» **Exercise text**:
Content starts
But with many of LPD’s cases still sitting in boxes and on microfiche reels, there’s little hope that all, or many, of the area’s unsolved murders will be spotlighted on Crime Stoppers, lowering the chances of making new convictions. Like most law enforcement connections interviewed for this story, the lack of dissemination of cold cases is due to budget cutbacks.

“Cold cases, or the pursuit of cold cases, are very labor intensive and costly and not too many police agencies can devote officers to them,” Maatman said.

While Crime Stoppers lists many crimes, there is no collective place to examine cold cases and longtime missing persons for Lansing, or even Michigan, as there are in other states.

In Florida, state police have a comprehensive site, as does the state of Indiana. Some cities list their cold cases and cold case website URLs on a civilian run website, Some of these, though, lead to dead links and others to generic tip lines. Among others, the Kent County Sheriff’s Office has a URL but is not connected to the Cold Case Center. In the city of Fort Worth, Texas, police maintain a site that goes back to the 1960s.

The interrogation method

So how does the Lansing Police Department keep tabs on its dusty homicide cases? LPD’s captain of the investigations division, Daryl Green, assured us that while there is no master list of unsolved murders, the department doesn’t ever close or forget about the cases.

“When we interview somebody, for a bank robbery or whatever, we bring up the question, ‘Do you have any information on any homicides that you’d be willing to talk about?’ We ask those types of questions all the time, just to keep those cases open in the minds of the detectives," Green said.

"We also use Crime Stoppers — we have a great relationship with Crime Stoppers," Green added. "We’ll contact them and get them to air it. We’ll contact the media. We’ll off-and-on meet with the families of the victims and ask them, ‘Have you heard anything?’”

Green said LPD also digs back if they think crime scene technology has changed enough that it could possibly open new leads on older cases.

“Periodically, myself and the detectives, we’ll open a case up and say, ‘This case has been cold for seven or eight years, let’s open it up,’” Green said. “’Do we have anything else? Has technology changed? Has forensic evidence changed as far as what we can do as organization or what MSP can do?’ “We’ll figure out if we have any leads to follow … So, these cases are always evolving.

“Maybe not at the rate some persons would want them to move," he added. "I can’t have a detective stay on a case their entire career, just focusing on that one case. But as information and technology develops and changes, we bring those cases to the forefront.”

A missing person
On Nov. 11, 2008, Michigan State University student Krista Lueth, 34, left the apartment she rented on Eureka Street near Sparrow Hospital. She has not been heard from since.
Content ends
» **Given records**:
Content starts
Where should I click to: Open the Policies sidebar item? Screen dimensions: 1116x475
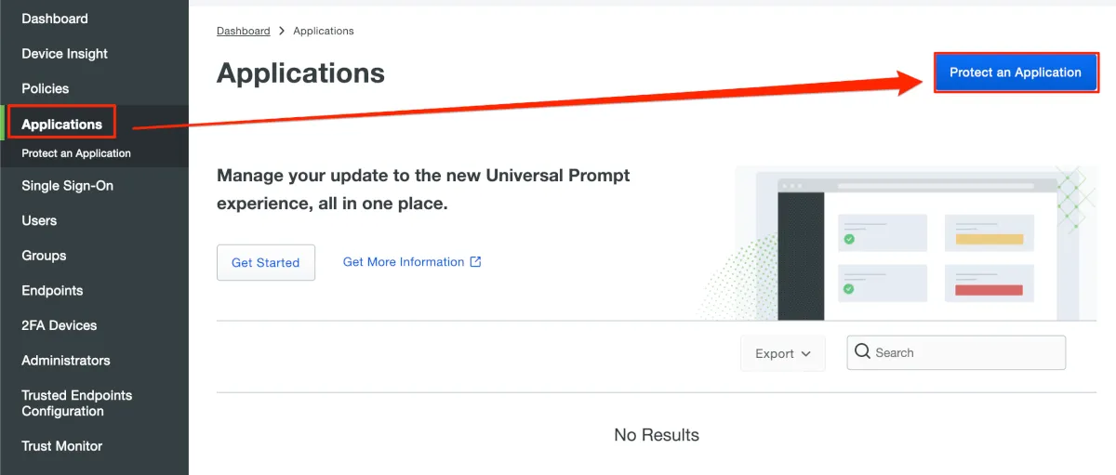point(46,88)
Content ends
Content starts
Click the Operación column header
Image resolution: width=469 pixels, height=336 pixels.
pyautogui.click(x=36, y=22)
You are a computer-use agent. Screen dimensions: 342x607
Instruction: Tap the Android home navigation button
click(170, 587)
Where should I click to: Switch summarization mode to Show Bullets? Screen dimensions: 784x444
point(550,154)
Content ends
Copy the cold-case text between "A missing person" and "heard from since.", inclusive, swapping "Eureka Street" for "Oak Street".

» **Solution**:
A missing person
On Nov. 11, 2008, Michigan State University student Krista Lueth, 34, left the apartment she rented on Oak Street near Sparrow Hospital. She has not been heard from since.